__Задача 1__
Сколько раз, согласно фрагменту о догматических спорах, Афанасий предпочел быть изгнанным со своей епископской кафедры, лишь бы не отказаться от защищаемой им формулы?
__Задача 2__
Процитируйте дословно участок фрагмента о догматических спорах, который открывается словами «б) В этом, как» и завершается словами «современного вульгарного либерализма).».

__Фрагмент документа__

______

В целом ситуация объясняется так: все эти споры образуют внутреннее единство; в таком мире, как европейский, где основу духовного бытия составляло греческое ratio (не смешивать с рационализмом!), они не могли утихнуть, пока не были исследованы все возможные варианты их разрешения и на все не был дан единственный, согласный с Откровением ответ.
б) В этом, как и в догматической борьбе последующих веков, проявляется неотступное и страстное искание единственной истины, исток неизбежной, необходимой догматической нетерпимости. И наоборот, как в те времена (ср. политически обусловленные компромиссные предложения, § 27), так и позднее утрата интереса к строгому и исключающему все другие толкования формулированию догмата была признаком ослабления догматического сознания, начинающейся релятивизации и извращения самой христианской истины (частично гуманизм; просвещение; либеральное протестантское богословие; многообразные формы современного вульгарного либерализма).
В вероучительных спорах V, VI и VII вв. речь шла в конечном счете о защите основного догмата христианства «Христос есть Бог и Господь», а тем самым — о спасении. Ведь вопрос, решавшийся в Никее, был фундаментом всего дальнейше го. И так же, как из него логически развились все решения последующих соборов, последнее лжеучение монофелитства VII в. при его последовательном проведении возвращало к арианству. Принимаемые Церковью догматические решения были частью защиты, которая мало-помалу выстраивалась вокруг ядра христианской истины, и только эти решения поставили преграду любым попыткам односторонне (т. е. еретически) урезать и, следовательно, обеднить содержание Откровения и сохранили для нас достояние Откровения во всей его целостности.
2. а) Все это означает, что формулировка догмата по своей сущности не означает теоретического застывания христианства, но, напротив, имеет чрезвычайную религиозную ценность. Чтобы это понять, нужно лишь вспомнить такого героического религиозного деятеля, каким был великий Афанасий. Он был в центре сражения и понимал, за что идет борьба, но предпочел пять раз быть изгнанным со своей высокой епископской кафедры и не отказался от защищаемой им формулы. Потому что эта формула была больше чем формула, она заключала в себе истинное учение о спасении.

______

__Материалы__
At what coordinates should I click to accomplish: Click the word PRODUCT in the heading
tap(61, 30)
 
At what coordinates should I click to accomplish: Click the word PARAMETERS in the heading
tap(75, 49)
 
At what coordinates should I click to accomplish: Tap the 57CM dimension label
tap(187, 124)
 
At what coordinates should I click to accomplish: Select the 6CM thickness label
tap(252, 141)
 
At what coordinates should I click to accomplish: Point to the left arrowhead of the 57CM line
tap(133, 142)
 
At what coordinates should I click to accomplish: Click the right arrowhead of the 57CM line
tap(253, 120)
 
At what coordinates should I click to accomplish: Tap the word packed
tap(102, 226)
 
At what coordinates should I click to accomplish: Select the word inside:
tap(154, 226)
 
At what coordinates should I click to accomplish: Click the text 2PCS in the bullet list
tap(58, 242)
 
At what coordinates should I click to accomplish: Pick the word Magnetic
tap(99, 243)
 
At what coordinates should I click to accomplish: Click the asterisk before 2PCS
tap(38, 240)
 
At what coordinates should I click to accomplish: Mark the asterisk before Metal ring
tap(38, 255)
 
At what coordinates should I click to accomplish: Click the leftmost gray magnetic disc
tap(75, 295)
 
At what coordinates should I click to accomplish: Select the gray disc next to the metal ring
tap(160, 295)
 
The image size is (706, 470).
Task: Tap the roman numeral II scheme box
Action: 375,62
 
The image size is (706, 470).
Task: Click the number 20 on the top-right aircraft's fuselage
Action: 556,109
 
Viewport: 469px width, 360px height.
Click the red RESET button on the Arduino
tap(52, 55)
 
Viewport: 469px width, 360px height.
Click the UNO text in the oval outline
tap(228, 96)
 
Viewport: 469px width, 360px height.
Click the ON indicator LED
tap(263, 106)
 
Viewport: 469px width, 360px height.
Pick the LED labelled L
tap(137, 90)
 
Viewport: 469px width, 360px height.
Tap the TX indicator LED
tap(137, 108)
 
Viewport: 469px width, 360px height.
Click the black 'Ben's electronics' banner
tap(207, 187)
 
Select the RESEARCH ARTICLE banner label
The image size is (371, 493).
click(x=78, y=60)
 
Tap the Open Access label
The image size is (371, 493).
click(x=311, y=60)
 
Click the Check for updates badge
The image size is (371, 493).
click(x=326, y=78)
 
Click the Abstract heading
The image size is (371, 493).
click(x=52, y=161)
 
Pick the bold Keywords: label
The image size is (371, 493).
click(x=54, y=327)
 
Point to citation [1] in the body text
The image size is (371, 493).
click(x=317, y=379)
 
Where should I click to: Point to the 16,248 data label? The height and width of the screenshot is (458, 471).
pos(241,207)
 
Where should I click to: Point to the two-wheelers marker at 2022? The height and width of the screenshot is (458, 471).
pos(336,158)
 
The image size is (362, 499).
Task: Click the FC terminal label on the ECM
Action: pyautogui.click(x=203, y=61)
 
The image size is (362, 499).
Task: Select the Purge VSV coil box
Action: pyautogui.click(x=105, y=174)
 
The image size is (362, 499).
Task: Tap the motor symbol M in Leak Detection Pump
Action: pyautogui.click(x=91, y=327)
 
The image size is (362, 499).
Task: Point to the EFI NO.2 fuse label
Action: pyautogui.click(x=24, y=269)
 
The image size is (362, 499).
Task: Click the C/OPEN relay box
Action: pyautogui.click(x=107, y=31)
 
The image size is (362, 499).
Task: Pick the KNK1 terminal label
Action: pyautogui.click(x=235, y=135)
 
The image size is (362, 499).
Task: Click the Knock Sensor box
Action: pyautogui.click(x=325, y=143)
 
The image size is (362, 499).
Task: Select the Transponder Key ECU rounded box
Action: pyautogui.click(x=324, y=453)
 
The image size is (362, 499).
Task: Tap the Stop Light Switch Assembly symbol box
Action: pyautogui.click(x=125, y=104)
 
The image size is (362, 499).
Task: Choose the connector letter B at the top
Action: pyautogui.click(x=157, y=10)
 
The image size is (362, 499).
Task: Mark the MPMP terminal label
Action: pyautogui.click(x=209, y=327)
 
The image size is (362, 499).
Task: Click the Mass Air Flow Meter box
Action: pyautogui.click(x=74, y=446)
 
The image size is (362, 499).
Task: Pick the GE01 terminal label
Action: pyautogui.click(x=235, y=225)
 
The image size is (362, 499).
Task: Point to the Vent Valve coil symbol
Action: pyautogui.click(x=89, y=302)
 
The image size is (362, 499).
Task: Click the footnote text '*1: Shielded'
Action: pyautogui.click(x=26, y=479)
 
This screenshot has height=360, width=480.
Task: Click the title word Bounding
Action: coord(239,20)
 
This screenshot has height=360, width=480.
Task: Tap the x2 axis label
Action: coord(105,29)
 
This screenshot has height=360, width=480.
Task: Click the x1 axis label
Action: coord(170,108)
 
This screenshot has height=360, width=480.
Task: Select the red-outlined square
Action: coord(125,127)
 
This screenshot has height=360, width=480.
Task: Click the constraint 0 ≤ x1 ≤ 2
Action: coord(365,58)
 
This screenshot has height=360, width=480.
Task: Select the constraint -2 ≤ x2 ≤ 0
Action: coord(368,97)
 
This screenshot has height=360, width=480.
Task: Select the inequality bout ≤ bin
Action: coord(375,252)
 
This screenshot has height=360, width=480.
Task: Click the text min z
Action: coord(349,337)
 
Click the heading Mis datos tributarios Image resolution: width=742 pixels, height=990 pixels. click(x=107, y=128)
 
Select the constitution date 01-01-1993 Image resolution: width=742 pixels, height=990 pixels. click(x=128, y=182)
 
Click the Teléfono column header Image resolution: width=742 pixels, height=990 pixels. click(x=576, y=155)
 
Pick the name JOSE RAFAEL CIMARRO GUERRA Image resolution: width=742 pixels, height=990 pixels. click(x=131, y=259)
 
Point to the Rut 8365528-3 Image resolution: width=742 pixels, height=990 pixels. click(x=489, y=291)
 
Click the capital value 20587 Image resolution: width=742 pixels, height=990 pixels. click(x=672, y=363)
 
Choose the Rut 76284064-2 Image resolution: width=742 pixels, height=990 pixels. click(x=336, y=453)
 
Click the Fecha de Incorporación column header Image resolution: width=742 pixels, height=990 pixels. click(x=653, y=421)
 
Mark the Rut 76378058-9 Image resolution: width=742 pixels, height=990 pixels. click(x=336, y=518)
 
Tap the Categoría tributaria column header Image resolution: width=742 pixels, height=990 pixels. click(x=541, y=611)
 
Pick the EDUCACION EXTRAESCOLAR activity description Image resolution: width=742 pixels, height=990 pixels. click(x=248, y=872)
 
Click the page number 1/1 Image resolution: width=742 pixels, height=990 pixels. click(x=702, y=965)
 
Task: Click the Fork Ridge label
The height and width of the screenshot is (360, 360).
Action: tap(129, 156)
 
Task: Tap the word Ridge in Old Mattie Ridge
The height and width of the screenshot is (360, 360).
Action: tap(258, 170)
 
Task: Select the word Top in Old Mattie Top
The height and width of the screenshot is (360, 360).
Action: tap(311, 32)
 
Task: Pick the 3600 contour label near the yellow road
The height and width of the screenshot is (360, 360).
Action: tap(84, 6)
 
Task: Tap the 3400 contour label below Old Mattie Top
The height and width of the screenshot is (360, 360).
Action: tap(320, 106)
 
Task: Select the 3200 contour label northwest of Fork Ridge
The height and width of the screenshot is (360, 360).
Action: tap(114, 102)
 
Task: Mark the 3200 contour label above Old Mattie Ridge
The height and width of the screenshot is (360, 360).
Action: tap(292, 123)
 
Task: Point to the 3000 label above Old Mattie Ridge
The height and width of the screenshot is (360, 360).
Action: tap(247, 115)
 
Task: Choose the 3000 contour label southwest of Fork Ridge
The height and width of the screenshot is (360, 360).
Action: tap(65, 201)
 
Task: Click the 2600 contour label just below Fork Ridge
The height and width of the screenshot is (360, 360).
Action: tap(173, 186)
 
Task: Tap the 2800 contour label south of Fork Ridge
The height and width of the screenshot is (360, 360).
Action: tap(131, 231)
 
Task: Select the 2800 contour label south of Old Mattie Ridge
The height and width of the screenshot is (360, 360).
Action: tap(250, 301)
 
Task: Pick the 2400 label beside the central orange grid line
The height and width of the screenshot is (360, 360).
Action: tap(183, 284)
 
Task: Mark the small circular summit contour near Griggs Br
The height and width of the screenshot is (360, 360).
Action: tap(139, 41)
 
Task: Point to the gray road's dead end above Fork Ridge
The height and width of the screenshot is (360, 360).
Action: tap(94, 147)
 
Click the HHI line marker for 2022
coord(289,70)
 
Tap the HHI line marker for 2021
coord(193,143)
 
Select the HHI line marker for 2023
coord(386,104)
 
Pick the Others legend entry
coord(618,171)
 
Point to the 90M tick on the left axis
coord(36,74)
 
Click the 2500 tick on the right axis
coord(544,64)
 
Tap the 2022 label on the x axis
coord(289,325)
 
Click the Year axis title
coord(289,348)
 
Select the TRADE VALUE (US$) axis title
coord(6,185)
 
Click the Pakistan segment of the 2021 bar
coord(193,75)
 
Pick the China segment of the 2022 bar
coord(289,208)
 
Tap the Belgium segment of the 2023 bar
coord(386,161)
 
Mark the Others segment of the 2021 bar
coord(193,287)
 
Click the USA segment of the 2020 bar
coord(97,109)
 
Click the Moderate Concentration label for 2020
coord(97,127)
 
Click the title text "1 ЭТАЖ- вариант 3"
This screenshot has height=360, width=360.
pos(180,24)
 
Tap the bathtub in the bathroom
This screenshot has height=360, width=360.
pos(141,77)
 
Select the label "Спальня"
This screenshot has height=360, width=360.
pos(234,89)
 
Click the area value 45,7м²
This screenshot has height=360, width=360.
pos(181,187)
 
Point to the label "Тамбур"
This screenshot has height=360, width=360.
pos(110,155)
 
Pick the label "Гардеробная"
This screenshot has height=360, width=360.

______

__Полный ответ 1__
Пять раз.

__Полный ответ 2__
б) В этом, как и в догматической борьбе последующих веков, проявляется неотступное и страстное искание единственной истины, исток неизбежной, необходимой догматической нетерпимости. И наоборот, как в те времена (ср. политически обусловленные компромиссные предложения, § 27), так и позднее утрата интереса к строгому и исключающему все другие толкования формулированию догмата была признаком ослабления догматического сознания, начинающейся релятивизации и извращения самой христианской истины (частично гуманизм; просвещение; либеральное протестантское богословие; многообразные формы современного вульгарного либерализма).